* **Compito da svolgere**:
Prosegui il brano sulla storia delle isole ponziane, riportato qui sotto, a partire dall'ultima frase.

* **Sezione del documento**:
--

Gli eredi di Pier Luigi Farnese dimostrarono poco impegno nel presidiare le isole che rimasero covo dei pirati.
La proprietà delle isole passò nelle mani dei vari eredi Farnese fino a giungere ad Elisabetta, ultima del ramo.
Elisabetta sposò nel 1715 Filippo V° di Borbone, re di Spagna. Della sua dote personale, oltre al Ducato di Parma, fecero parte anche le isole ponziane. Ciò sollevò le ire della Chiesa che pretendeva di rientrarne in possesso per l’enfiteusi concessa dal papa Farnese (Paolo III) al nipote cardinale Alessandro che imponeva il passaggio della proprietà agli eredi: “solo maschi e legittimamente discendenti per via mascolina”.
Un guazzabuglio difficile da districare tanto che intervennero diverse potenze europee. Nacquero intrighi di ogni genere per accaparrarsi e assicurarsi alleanze e domini. Il fatto certo è che le isole rimasero ad Elisabetta e che, dal suo matrimonio con il re di Spagna, ebbe due figli: Carlo e Filippo. Quando il primogenito divenne re di Napoli con il nome di Carlo III° ebbe dalla mamma tutti i cespiti farnesiani comprese le isole ponziane.
L’arcipelago faceva parte del patrimonio privato del re.

--

* **Elenco dei dati**:

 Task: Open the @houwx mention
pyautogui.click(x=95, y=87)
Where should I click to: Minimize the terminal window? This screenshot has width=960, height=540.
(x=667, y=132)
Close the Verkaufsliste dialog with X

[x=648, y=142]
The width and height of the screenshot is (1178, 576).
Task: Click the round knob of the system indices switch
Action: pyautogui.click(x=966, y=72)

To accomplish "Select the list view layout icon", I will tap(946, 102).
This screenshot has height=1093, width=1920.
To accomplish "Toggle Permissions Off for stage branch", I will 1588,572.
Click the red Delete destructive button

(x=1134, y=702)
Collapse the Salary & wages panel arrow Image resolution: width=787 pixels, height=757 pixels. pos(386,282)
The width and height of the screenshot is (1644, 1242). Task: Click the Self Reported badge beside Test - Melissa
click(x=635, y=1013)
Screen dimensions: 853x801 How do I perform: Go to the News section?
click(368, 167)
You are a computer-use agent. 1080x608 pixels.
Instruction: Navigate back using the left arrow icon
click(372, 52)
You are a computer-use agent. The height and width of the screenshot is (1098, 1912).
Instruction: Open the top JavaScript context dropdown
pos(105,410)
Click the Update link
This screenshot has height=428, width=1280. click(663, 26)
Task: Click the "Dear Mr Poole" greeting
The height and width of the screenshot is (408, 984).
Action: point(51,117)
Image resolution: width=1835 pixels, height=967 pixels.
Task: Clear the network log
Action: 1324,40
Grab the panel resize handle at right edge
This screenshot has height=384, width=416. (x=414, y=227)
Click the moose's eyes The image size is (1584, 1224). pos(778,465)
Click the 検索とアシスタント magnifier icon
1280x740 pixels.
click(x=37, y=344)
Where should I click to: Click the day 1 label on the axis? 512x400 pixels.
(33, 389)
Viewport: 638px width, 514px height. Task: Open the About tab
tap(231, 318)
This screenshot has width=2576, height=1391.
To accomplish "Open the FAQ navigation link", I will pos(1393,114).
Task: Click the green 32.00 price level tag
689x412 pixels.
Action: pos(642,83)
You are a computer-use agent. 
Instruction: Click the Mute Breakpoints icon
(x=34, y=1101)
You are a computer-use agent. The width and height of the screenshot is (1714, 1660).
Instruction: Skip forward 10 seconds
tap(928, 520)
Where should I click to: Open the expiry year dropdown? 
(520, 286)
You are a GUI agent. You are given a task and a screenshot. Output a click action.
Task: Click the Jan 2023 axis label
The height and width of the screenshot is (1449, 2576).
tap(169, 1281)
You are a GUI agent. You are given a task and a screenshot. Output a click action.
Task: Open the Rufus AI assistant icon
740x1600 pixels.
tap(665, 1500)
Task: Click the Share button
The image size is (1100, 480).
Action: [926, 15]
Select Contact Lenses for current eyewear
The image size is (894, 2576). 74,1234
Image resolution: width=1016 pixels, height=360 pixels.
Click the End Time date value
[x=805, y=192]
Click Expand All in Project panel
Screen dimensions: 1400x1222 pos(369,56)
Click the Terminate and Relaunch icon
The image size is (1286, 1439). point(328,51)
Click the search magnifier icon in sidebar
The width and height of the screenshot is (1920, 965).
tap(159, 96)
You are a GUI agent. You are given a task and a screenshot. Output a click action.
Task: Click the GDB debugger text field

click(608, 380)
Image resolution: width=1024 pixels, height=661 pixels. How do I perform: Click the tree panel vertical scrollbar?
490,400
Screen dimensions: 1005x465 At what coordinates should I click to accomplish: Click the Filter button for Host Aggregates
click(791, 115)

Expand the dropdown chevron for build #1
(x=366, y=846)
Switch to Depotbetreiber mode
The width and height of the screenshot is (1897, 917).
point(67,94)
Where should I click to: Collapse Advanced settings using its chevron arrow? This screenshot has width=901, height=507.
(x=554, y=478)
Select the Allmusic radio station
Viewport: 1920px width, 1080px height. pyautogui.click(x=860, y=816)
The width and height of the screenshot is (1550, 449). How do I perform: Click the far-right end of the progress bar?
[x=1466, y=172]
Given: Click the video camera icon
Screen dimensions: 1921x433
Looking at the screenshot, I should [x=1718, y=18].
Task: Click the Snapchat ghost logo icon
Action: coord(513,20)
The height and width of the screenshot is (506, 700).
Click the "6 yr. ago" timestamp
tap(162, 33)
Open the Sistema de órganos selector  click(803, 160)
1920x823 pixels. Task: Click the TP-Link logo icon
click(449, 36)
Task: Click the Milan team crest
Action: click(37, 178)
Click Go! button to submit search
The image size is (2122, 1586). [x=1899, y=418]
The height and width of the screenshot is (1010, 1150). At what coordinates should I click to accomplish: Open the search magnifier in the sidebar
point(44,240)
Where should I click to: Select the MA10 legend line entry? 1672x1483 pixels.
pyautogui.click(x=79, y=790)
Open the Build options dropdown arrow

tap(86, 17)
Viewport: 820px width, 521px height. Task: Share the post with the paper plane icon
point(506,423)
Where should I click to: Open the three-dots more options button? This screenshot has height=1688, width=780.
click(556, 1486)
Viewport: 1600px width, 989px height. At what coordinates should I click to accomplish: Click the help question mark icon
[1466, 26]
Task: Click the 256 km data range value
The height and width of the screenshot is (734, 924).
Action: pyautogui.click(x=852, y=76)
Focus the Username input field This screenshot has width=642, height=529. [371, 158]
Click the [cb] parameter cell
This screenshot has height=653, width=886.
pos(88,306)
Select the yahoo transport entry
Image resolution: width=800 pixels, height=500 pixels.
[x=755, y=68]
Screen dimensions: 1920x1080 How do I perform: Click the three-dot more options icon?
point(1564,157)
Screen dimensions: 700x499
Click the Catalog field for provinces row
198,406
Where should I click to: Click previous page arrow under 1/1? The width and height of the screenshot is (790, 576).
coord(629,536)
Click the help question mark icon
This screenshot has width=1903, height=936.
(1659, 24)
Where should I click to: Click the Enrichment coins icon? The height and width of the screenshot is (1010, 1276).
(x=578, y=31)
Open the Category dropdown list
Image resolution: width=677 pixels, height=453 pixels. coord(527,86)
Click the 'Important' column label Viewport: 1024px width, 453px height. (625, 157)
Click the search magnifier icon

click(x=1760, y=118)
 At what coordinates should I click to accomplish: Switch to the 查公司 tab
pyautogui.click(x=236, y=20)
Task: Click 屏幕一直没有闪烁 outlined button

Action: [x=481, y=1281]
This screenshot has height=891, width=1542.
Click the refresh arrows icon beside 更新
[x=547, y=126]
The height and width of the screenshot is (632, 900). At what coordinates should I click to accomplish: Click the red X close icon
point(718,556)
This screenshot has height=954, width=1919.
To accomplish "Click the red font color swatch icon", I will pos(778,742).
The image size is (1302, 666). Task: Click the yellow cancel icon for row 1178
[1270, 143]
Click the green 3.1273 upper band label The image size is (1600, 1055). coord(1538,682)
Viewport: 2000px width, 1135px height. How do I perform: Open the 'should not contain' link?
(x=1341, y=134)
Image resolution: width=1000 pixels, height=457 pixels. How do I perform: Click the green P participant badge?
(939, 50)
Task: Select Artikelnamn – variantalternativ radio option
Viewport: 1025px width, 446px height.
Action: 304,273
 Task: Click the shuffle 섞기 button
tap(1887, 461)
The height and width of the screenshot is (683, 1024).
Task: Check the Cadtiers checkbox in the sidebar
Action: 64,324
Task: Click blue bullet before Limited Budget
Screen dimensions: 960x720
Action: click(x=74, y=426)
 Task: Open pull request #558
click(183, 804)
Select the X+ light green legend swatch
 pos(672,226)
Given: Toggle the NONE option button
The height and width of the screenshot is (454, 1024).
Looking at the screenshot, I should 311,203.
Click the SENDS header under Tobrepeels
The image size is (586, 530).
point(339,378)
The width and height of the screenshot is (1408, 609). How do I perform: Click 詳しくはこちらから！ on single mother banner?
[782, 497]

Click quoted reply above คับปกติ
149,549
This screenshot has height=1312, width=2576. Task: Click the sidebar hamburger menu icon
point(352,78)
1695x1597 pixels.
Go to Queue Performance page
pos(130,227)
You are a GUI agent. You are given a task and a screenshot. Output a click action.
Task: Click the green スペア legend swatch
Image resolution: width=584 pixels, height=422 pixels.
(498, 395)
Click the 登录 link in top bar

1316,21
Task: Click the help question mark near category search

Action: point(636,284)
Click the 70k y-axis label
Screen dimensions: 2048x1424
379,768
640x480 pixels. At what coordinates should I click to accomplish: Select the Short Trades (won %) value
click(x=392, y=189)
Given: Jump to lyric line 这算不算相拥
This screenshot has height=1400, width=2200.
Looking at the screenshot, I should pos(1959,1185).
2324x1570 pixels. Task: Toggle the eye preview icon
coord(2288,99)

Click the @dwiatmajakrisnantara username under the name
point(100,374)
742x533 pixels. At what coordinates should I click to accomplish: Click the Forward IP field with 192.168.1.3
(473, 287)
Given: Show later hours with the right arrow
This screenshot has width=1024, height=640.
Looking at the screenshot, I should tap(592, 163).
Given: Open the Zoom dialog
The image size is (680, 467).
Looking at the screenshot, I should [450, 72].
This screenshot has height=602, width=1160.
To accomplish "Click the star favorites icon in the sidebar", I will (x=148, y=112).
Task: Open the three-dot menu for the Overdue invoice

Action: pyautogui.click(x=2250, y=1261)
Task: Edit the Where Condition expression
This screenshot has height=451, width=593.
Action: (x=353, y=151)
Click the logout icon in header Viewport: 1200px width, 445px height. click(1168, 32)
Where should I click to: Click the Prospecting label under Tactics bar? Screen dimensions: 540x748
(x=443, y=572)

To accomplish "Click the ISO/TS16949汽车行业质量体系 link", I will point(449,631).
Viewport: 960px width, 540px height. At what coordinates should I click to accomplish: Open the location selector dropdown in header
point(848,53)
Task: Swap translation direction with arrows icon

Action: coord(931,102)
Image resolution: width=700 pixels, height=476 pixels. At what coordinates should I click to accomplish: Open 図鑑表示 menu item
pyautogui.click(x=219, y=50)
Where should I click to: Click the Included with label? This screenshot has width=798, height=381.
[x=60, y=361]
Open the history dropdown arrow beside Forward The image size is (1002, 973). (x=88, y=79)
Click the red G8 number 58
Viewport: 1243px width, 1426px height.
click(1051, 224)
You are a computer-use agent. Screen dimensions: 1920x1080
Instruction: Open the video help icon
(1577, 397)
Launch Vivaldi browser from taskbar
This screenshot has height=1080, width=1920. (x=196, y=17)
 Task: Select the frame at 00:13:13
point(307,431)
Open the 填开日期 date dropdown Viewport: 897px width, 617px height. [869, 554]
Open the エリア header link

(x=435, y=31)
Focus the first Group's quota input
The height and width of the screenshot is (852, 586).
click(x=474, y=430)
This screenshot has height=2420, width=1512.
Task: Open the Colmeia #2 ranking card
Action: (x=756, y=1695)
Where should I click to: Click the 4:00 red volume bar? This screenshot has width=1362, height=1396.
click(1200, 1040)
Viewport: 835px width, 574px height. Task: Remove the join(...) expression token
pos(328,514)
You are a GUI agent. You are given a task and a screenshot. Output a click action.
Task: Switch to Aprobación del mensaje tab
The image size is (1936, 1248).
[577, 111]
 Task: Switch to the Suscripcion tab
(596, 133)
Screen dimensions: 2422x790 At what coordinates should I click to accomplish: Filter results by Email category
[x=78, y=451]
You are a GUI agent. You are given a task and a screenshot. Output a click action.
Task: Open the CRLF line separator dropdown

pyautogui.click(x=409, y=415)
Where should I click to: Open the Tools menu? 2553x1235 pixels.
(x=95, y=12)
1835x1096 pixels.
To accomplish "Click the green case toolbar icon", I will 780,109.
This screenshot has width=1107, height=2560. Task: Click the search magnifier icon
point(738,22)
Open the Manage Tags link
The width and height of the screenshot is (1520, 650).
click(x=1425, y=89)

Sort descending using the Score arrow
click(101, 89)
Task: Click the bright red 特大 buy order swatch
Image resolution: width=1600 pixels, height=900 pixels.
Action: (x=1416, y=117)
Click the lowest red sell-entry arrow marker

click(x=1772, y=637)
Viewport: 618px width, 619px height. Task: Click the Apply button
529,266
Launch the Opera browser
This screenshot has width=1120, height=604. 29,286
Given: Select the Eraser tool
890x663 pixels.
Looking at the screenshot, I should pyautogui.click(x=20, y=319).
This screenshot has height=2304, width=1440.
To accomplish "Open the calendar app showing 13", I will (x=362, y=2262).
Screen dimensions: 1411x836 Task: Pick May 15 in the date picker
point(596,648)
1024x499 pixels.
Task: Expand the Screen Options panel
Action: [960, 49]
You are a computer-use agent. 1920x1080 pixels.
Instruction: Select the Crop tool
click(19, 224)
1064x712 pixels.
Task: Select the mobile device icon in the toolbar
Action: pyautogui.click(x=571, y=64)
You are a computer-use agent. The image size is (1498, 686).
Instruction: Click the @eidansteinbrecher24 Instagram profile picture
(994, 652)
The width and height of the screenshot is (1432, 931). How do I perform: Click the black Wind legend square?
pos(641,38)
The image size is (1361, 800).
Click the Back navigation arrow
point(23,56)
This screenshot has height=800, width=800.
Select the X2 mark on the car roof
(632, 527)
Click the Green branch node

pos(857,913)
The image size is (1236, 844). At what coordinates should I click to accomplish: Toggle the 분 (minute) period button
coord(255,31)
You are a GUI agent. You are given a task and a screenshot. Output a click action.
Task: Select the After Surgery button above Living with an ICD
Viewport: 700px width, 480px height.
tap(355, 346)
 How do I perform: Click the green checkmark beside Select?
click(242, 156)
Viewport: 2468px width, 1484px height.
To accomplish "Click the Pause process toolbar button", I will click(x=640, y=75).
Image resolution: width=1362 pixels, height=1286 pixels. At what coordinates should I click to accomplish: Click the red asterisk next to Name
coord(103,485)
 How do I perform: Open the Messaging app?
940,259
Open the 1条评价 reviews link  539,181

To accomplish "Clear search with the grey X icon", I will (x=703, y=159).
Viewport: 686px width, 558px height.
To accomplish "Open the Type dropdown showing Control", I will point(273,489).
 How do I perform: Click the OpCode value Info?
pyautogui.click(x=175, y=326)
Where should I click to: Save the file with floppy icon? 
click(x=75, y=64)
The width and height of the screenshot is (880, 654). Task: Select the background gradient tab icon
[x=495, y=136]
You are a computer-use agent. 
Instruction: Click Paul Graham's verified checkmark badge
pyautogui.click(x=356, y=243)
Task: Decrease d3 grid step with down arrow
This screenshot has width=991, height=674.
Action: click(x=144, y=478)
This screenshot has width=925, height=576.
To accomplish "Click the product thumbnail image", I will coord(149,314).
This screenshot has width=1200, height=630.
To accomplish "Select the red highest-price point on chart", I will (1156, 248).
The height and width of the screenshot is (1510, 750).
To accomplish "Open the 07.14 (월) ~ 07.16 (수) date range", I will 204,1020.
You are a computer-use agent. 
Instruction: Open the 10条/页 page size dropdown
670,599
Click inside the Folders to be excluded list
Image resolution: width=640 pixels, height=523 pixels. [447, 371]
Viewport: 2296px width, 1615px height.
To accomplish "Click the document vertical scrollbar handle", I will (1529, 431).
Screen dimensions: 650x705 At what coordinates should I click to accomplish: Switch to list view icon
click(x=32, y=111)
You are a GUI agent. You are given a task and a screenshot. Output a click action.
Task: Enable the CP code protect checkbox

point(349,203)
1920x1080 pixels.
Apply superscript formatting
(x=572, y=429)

--

* **La risposta**:
Siamo ai nostri trisavoli. Infatti re Carlo nel 1734 inviò a Ponza un gruppo di famiglie ischitane per la colonizzazione dell’isola. Sbarcarono gli Scotti, i Conti, i Tagliamonte, gli Albano, i Mazzella, i Migliaccio, gli Onorato, i Sabatino, i Sasso, i Califano, i Guarnieri, i Coppa, i Cuomo, i Mattera, i Curcio, i Colonna, i Patalano, i D’Atri, i D’Arco, I De Sio, i Galano, I Cimino, i Califano, i Cuomo.
Essi si impiantarono nella parte centromeridionale dell’isola, dalla Rotonda della Madonna ai Conti, intorno al vecchio porto romano, prendendo possesso delle varie grotte già scavate da cui ricavarono le loro abitazioni.
La nuova Ponza non nacque come luogo di deportazione. Lo divenne poi quando sbarcarono le maestranze per eseguire i lavori di costruzione del porto, della Chiesa, degli edifici necessari per l’alloggiamento della truppa, occorrente per la difesa del territorio, degli uffici pubblici, delle fortificazioni e dei caseggiati per chi ancora era senza casa.
Le maestranze erano state prese dalle patrie galere ed erano sottoposte a severe pene disciplinari.
Nel 1772 giunse a Ponza un altro scaglione di famiglie che presero possesso della parte nord-occidentale dell’isola, l’attuale Le Forna. Erano i Vitiello, i Sandolo, i Romano, i Morlè, i Rivieccio, i Di Giovanni, gli Aprea, i Balzano, gli Avellino, i Di Meglio, i Feola, gli Iodice.
Questo secondo gruppo di famiglie proveniva da Torre del Greco.
Le due comunità etniche erano differenti per usi, costumi e parlata.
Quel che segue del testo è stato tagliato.